DALLAS MAVERICKS – BOSTON CELTICS 102:110 OT
– Może ziemia faktycznie jest płaska? Kyrie Irving trafił wszystkie pierwsze dziewięć prób z gry, pudłując zaledwie jeden rzut w pierwszej połowie. Po 24 minutach miał on na koncie już 25 punktów, ostatecznie mecz z Mavericks skończył z 47 oczkami(16/22 FG, 5/7 3PT, 10/11 FT), sześcioma asystami i trzema zbiórkami.
– Nie było jednak tak, że to Celtowie kontrolowali przebieg starcia, wręcz przeciwnie. W trzeciej kwarcie okazali się gorsi od rywali aż o 12 punktów i na ostatnią kwartę wychodzili z deficytem wynoszącym osiem. Mało tego, na 90 sekund przed końcem starta do rywali wynosiła wciąż niemało, bo pięć oczek. Wtedy to bardzo ważną trójkę trafił Marcus Smart.
– Mavericks w grze utrzymywać starali się Harrison Barnes oraz Dirk Nowitzki.

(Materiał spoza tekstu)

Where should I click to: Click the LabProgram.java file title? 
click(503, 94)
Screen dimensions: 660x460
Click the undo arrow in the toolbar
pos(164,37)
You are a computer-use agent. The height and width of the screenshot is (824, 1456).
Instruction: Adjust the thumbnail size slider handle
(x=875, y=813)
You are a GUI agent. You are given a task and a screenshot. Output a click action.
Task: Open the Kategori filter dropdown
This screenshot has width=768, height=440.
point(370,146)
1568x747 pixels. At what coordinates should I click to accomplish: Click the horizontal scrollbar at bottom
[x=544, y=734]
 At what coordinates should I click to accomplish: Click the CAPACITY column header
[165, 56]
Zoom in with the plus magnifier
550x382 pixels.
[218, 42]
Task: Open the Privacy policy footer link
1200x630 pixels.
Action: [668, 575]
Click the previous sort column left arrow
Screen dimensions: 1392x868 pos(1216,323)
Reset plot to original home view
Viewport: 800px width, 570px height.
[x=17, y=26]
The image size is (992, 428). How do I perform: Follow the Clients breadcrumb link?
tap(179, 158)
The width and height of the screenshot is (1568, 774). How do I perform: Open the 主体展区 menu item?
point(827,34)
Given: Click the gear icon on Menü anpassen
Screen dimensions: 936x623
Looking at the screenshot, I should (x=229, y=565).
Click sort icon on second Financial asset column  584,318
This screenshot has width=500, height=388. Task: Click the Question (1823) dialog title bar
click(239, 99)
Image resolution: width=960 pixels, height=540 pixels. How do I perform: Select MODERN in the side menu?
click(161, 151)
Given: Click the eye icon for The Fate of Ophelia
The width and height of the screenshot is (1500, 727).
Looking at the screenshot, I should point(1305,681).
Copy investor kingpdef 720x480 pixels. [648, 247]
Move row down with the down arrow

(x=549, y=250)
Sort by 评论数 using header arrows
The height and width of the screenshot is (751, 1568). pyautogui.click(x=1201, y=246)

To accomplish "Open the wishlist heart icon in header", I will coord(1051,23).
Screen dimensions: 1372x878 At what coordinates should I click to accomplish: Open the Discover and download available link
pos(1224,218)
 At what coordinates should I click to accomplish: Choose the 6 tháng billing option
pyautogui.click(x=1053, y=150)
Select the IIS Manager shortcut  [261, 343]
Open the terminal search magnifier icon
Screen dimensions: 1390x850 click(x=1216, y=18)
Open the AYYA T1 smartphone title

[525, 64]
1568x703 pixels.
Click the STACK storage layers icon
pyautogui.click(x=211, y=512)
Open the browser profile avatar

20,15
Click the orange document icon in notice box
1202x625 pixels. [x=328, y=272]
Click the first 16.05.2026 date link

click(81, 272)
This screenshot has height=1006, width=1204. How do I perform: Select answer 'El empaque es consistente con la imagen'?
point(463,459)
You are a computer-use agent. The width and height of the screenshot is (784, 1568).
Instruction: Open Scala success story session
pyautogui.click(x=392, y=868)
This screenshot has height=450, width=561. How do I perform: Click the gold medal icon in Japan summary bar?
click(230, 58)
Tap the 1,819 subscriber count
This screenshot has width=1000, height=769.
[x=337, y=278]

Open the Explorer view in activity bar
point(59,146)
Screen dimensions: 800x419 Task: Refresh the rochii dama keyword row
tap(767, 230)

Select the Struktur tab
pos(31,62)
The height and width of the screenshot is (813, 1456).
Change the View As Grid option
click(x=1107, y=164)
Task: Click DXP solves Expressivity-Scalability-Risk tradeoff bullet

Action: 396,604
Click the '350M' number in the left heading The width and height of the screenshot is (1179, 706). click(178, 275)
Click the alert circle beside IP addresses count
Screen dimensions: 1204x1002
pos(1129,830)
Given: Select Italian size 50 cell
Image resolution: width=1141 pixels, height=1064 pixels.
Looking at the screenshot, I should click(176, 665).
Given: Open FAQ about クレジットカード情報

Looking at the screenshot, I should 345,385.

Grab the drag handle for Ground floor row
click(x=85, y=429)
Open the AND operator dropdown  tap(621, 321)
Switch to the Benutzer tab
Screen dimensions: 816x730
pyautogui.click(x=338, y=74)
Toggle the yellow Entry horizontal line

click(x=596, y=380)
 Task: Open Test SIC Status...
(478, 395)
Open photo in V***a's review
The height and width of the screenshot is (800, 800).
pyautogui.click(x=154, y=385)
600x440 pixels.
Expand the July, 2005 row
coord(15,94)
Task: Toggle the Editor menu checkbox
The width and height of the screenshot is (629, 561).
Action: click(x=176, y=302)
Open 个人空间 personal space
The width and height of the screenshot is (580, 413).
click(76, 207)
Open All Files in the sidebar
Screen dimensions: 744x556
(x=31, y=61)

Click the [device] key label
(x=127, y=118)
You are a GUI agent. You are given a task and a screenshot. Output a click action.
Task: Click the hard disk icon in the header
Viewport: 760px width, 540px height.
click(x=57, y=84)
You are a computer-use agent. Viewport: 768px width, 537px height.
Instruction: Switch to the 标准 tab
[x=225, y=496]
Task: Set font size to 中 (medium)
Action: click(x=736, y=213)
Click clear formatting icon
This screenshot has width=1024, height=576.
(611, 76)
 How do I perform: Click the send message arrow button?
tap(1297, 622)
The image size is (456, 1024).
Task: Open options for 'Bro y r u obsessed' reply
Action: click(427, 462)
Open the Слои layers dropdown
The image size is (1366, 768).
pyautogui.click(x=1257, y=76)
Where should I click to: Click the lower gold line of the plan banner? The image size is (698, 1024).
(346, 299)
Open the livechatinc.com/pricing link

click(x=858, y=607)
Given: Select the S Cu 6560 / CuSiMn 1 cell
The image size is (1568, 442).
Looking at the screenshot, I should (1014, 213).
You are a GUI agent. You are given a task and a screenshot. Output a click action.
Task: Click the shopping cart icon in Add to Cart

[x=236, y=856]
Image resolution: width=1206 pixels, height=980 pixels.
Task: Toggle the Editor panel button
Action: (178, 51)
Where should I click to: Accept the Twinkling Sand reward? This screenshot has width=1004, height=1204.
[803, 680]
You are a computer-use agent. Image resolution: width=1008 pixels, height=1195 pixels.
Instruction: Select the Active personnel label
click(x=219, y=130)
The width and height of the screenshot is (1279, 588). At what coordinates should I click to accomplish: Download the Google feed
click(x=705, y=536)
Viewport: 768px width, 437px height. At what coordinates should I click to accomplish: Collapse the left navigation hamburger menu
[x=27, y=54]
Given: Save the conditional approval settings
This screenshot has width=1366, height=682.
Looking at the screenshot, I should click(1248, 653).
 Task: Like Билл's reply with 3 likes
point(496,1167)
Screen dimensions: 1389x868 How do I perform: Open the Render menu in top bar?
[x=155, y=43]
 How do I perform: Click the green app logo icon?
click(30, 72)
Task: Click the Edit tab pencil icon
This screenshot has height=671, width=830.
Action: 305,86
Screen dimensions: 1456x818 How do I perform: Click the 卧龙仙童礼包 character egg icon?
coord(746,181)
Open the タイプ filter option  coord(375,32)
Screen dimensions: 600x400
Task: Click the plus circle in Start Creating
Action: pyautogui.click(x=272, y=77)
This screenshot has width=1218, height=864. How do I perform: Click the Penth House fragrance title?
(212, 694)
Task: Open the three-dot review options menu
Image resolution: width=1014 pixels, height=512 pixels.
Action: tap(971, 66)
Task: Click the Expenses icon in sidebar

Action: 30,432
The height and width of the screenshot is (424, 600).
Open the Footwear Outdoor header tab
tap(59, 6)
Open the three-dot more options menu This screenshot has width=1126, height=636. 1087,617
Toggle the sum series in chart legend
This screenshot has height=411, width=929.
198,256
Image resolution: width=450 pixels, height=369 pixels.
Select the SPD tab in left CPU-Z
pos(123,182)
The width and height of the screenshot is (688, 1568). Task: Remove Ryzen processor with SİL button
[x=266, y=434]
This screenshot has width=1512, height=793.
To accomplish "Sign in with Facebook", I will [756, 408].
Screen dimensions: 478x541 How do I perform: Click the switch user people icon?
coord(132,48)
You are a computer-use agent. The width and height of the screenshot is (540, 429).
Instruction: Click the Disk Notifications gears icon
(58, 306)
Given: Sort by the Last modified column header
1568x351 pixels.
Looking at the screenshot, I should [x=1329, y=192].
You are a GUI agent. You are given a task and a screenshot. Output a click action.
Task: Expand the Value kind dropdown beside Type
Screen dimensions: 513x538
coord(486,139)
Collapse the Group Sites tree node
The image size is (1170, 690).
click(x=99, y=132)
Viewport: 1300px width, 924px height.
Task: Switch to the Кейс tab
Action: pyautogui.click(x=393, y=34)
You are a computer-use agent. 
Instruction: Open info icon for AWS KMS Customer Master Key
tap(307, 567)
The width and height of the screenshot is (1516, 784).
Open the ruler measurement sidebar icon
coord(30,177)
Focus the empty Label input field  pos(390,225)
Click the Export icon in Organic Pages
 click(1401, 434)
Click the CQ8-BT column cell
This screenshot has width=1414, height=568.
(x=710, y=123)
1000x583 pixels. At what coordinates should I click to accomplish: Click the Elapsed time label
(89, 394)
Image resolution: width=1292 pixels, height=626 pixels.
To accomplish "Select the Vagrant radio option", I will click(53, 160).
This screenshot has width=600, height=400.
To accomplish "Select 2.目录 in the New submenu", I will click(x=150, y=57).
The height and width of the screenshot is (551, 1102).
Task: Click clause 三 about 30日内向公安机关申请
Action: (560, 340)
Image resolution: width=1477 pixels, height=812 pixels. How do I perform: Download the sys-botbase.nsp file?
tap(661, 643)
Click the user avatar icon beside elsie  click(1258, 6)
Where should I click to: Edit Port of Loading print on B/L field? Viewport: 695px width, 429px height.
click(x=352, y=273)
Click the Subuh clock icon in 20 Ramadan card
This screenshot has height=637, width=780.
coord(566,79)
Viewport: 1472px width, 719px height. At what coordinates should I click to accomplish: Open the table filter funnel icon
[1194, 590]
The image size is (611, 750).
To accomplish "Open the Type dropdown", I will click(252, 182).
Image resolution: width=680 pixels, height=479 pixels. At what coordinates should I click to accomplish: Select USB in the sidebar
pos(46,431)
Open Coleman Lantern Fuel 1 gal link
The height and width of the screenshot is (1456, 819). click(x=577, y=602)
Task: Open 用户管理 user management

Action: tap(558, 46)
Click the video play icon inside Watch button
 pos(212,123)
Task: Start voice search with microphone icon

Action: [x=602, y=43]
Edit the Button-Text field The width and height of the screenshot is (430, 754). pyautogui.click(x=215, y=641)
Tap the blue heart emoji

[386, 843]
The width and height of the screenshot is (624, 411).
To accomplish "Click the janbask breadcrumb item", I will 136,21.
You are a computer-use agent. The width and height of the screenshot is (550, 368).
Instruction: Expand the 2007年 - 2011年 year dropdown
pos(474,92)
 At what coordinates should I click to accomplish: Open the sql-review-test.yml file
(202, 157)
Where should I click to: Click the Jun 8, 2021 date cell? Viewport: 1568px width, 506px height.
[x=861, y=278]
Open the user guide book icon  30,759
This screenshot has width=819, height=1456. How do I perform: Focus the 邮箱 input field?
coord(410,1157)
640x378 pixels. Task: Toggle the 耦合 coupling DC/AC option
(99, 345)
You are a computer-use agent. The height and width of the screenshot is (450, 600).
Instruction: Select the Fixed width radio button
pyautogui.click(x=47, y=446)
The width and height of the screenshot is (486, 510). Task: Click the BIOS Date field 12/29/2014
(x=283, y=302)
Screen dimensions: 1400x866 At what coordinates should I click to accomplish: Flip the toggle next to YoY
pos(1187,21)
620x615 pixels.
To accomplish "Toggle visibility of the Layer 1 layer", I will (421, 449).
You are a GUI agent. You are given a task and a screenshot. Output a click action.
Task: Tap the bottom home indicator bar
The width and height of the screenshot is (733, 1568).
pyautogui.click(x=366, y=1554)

Pierwszy rzucił 31 punktów, miał sześć zbiórek oraz jedną przestrzeloną szansę na wygranie meczu w regulaminowym czasie gry, drugi miał 14 oczek (7/12 FG) oraz zebrał z tablic 12 piłek.
– O siedemnaste zwycięstwo z rzędu Celtics powalczą już w środową noc, ich przeciwnikiem będą Miami Heat. Z kolei Mavericks, również w środę, wyjadą do Tennessee na spotkanie z Memphis Grizzlies.
https://www.youtube.com/watch?v=OeQXXVAMQSE
MEMPHIS GRIZZLIES – PORTLAND TRAIL BLAZERS 92:100
– Starciem z Grizzlies, Trail Blazers rozpoczęli serię pięciu meczów na wyjeździe. Dzisiaj do zwycięstwa poprowadził ich CJ McCollum, autor 24 punktów (8/17 FG) i ośmiu zbiórek. Blazers wygrali jednak dzięki bardzo dobrej grze na deskach – przyjezdni zebrali aż o 25 piłek więcej (60:35) i pomimo 15 start opuszczali parkiet w dobrych nastrojach.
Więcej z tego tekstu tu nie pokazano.